I made my first Blade Runner pistol when I was 18, while living in Hell's Kitchen, NYC. I stared at the VHS version on pause and made sketches. Put it together from toys and model kit parts. It's lovely and terrible:
(Years later the internet would teach me that the six dollar plastic gun I bought on Canal street in NYC and cannibalized for the grip was created by Edison Giacattoli, a legendary toy gun designer)
I made a crazy accurate scratch-built when I was 30, from resin and bondo. I had great picture reference but shitty size reference, it was 20% too small. Fuck!
I even had it chrome plated at one point and I weathered it:
In 2006, the screen-used original surfaced after 25 some-odd years and sold at auction last year for $256,000.00. Supposedly to Paul Allen [That myth has been busted — Mark]:
This is the final iteration:
It's 95% finished.
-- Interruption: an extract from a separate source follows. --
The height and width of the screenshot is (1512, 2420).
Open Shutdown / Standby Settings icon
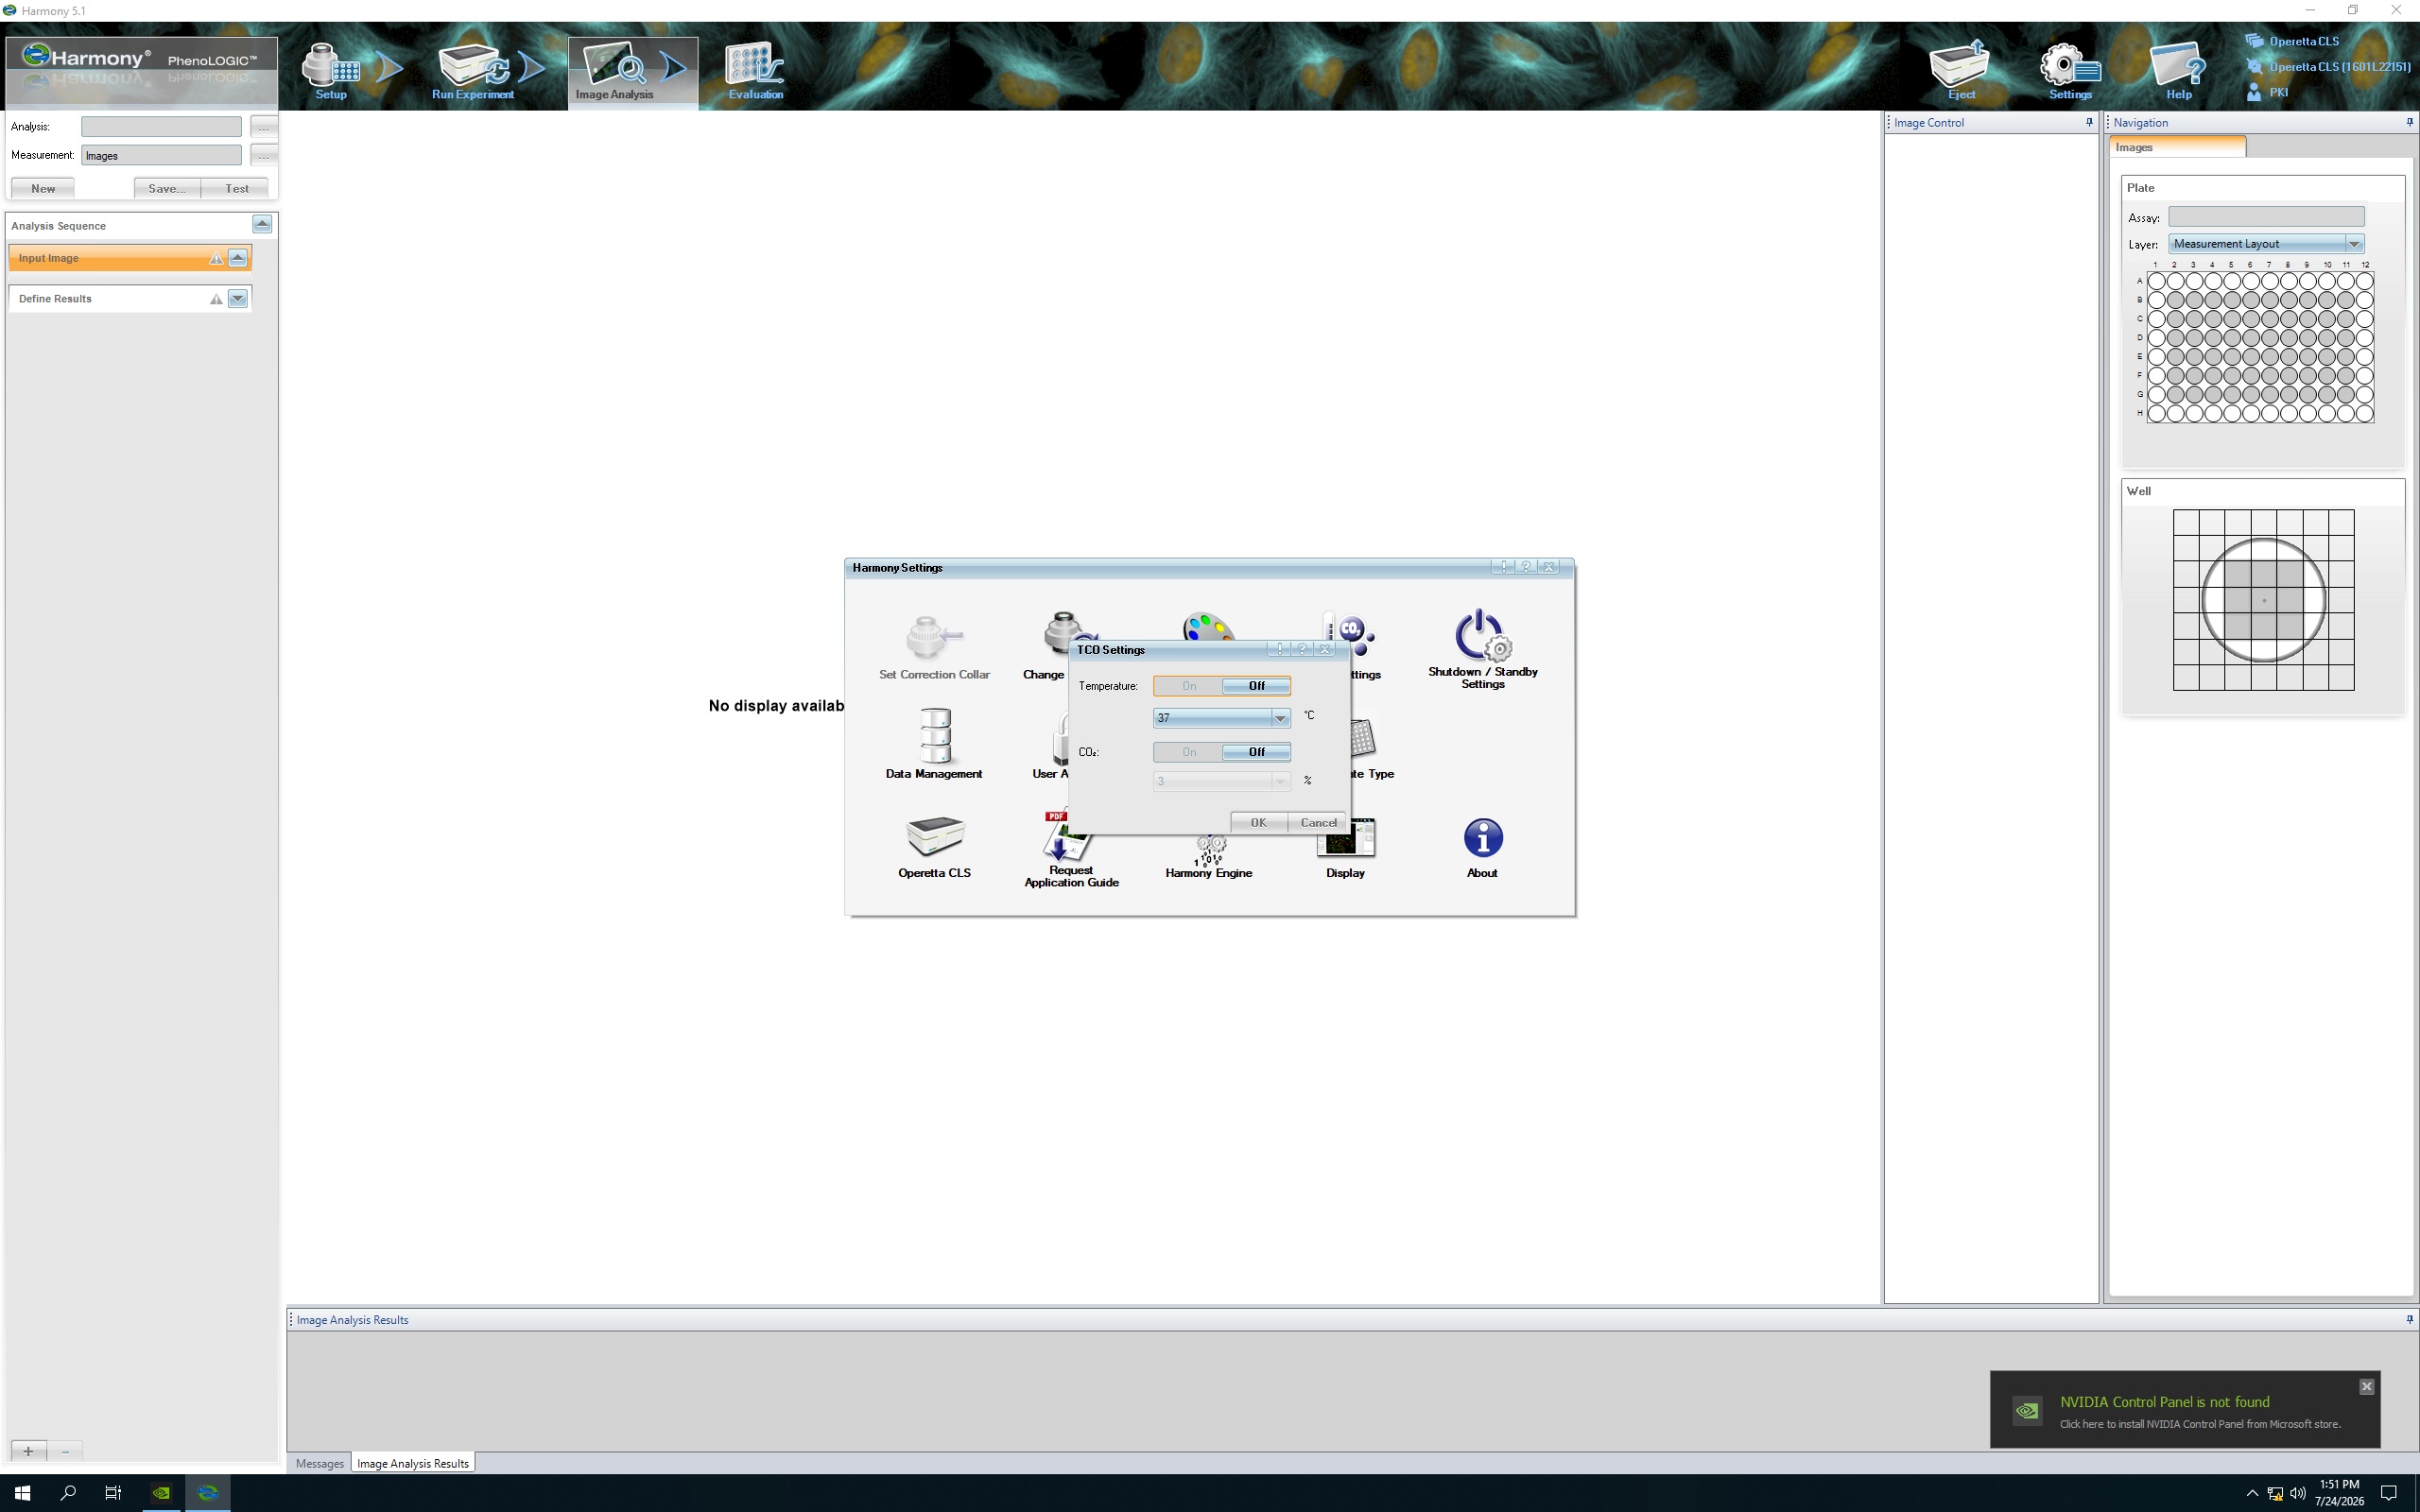point(1482,648)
My hand-built baby. About 30-40 hours of labor spread out over (at least) 6 years. An original Steyr-Mannlicher .222 target rifle receiver and magazine and a Charter Arms Bulldog .44, both demilled and gunsmithed by me (working with hardened steel — FUN!) with custom machined aluminum and steel parts (barrel, grip, butt) and made as close as possible, in every respect, to the original. Painstaking.
That is all I have to say on the subject (probably not). I can't even describe how good it feels to hold it in my hand.